Douglas A1-H Skyraider

 

 

Introduction

 

Among its many roles in Vietnam the A1 Skyraider was used by the USAF to escort and provide cover for rescue helicopters, an assignment which carried the call sign "SANDY". 

I built Tamiya's 1/48 A1-H Skyraider in the markings of "Little Annie Fanny". Apart from AeroMaster decals and etched brass seatbelts from Reheat the kit was built out of the box. 

 

 

The kit I used was for the Navy version (the first version released by Tamiya), hence my use of aftermarket decals. Tamiya has since produced a USAF version with expanded ordnance*..at a substantial price hike. The weaponry that comes with the Navy version of the kit was consistent with pictures I have seen for some USAF Skyraiders.

 

 

Construction

 

A number of minor additions to the antenna configuration were required for the USAF search and rescue aircraft. I added the whip antenna that was used to establish contact with ground troops, as well as another radio antenna (the white fin directly in front of the vertical tail). The latter piece is included in the kit as a spare part.

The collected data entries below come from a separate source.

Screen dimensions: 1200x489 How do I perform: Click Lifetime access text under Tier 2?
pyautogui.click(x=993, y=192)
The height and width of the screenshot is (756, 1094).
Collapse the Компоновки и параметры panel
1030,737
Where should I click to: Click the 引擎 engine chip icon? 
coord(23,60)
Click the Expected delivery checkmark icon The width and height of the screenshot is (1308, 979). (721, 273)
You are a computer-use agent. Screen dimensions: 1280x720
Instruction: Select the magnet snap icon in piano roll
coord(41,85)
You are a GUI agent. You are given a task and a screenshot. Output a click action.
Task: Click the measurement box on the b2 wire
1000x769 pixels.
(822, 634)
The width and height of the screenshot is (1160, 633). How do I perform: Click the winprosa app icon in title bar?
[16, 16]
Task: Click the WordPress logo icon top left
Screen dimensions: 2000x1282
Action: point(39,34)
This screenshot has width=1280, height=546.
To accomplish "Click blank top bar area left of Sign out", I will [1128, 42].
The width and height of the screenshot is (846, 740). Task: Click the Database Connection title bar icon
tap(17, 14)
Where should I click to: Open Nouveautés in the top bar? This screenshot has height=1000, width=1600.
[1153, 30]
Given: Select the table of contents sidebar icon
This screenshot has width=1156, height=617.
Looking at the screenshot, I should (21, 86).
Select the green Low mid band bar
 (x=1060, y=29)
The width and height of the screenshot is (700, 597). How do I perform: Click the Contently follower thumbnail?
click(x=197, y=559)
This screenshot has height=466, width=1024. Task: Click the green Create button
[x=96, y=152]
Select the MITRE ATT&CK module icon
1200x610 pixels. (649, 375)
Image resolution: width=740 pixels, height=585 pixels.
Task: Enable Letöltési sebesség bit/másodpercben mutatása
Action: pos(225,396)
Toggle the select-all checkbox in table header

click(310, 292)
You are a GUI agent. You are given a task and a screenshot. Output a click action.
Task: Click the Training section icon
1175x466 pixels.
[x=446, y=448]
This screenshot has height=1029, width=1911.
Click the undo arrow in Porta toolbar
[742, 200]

The kit provides the option for lowered flaps although none of my references show parked aircraft with flaps down. The dive flaps were attached in the closed position for the same reason.

For ordnance I used the fuselage and wing drop tanks, four FFAR rocket pods (red tips), and six cluster bomb dispenser tubes. The small red flags on the ordnance were made from strips of paper and attached with CA glue.

 

 

Painting and Weathering

 

My primary motivation for tackling this project came from the April 2000 edition of "Wings" magazine which contained color images of SANDY Skyraiders that showed just how heavily stained with exhaust smoke and oil these aircraft were under combat conditions. Skyraider engines leaked oil profusely under normal use, leading to heavy staining on the centerline fuel tank and lower cowl. This was so characteristic of the aircraft that pilots reportedly refused to fly them if the centerline tank was not covered with oil!

 

 

I painted my model with Polly Scale Acrylics. The upper surfaces were painted Dark Green (RAF green), US Tac green and Tan, while the underside was painted light gull grey with a touch of light blue (RLM 76) to match the color in photographs. Thinned black paint was sprayed unevenly over the upper and lower surfaces to simulate a worn and dirty appearance. The tires were painted dark grey and weathered with thinned neutral grey and sand.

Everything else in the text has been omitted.